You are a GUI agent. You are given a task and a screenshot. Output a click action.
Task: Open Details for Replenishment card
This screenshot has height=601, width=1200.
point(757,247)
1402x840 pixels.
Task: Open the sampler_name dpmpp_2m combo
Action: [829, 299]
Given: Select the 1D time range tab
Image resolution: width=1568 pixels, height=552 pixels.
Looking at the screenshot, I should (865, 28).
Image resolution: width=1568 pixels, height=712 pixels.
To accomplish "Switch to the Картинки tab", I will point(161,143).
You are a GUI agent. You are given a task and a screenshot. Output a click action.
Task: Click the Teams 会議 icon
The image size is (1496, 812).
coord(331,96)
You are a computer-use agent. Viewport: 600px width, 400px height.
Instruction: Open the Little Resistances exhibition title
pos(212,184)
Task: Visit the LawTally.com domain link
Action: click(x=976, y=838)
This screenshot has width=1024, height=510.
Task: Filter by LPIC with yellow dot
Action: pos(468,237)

* What is asked *
Retype these records line for line, without changing anything.

* Complete answer *
You are a GUI agent. You are given a task and a screenshot. Output a click action.
Task: Open Details for Replenishment card
This screenshot has height=601, width=1200.
point(757,247)
1402x840 pixels.
Task: Open the sampler_name dpmpp_2m combo
Action: [829, 299]
Given: Select the 1D time range tab
Image resolution: width=1568 pixels, height=552 pixels.
Looking at the screenshot, I should (865, 28).
Image resolution: width=1568 pixels, height=712 pixels.
To accomplish "Switch to the Картинки tab", I will point(161,143).
You are a GUI agent. You are given a task and a screenshot. Output a click action.
Task: Click the Teams 会議 icon
The image size is (1496, 812).
coord(331,96)
You are a computer-use agent. Viewport: 600px width, 400px height.
Instruction: Open the Little Resistances exhibition title
pos(212,184)
Task: Visit the LawTally.com domain link
Action: click(x=976, y=838)
This screenshot has width=1024, height=510.
Task: Filter by LPIC with yellow dot
Action: pos(468,237)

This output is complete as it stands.